Ya sé, tal vez sea una exageración, pero no lo es tanto si de lo que hablamos es de libros. Esta obra recorre el tortuoso camino desde las inscripciones en piedra (recordemos esa Rosetta felizmente hallada que sirvió para traducir jeroglíficos y gramática egipcia) o en tabletas de arcilla, los rollos de papiro obtenidos a partir de los juncos, los pergaminos a partir de las pieles o los códices como antesala del libro propiamente dicho y la inestimable contribución de los copistas hasta la invención de la imprenta, porque como hemos advertido entre tantas curiosidades, reflexiones, introspecciones y enseñanzas lingüísticas (de un sinfín de palabras hemos conocido su raíz), el formato acuartillado y paginado, ya sea en papel o en electrónico, no ha cambiado desde hace siglos, tal como tampoco lo han hecho determinados utensilios básicos en nuestra vida. En ese camino lleno de obstáculos, las guerras, la barbarie, el vandalismo, las catástrofes (como Pompeya en la que curiosamente, la solidificación de la lava contribuyó a rescatar algo) o la simple negligencia, se ocuparon de arrasar buena parte de las bibliotecas que guardaban el conocimiento sin fronteras temporales ni geográficas y que tanto tardaron en extenderse, como los poemas de la griega Safo quemados por Gregorio VII dieciséis siglos después.
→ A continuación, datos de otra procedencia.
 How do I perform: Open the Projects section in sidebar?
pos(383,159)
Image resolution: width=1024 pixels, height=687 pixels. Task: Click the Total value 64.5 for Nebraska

Por suerte, una parte de obras condenadas a su destrucción se conservaron escondidas paradójicamente en los monasterios, otras se han recuperado en vertederos dos mil años después y alguna más reciente por pura casualidad, como esa de Shakespeare encontrada por un bibliómano en las hojas de papel de wáter de una pensión inglesa.
Como dice la autora, un largo y sinuoso río lleno de meandros, bifurcaciones, paradas en seco y resurgimientos donde los libros y la sabiduría contenida en ellos, se han conservado gracias a los juncos, la piel, los harapos, el árbol y la luz.
Pues bien, esta obra, posee la gran virtud de mostrarnos por dónde transcurrió ese río, de manera que ya nunca perdamos el conocimiento de cómo se produjo ese fascinante recorrido.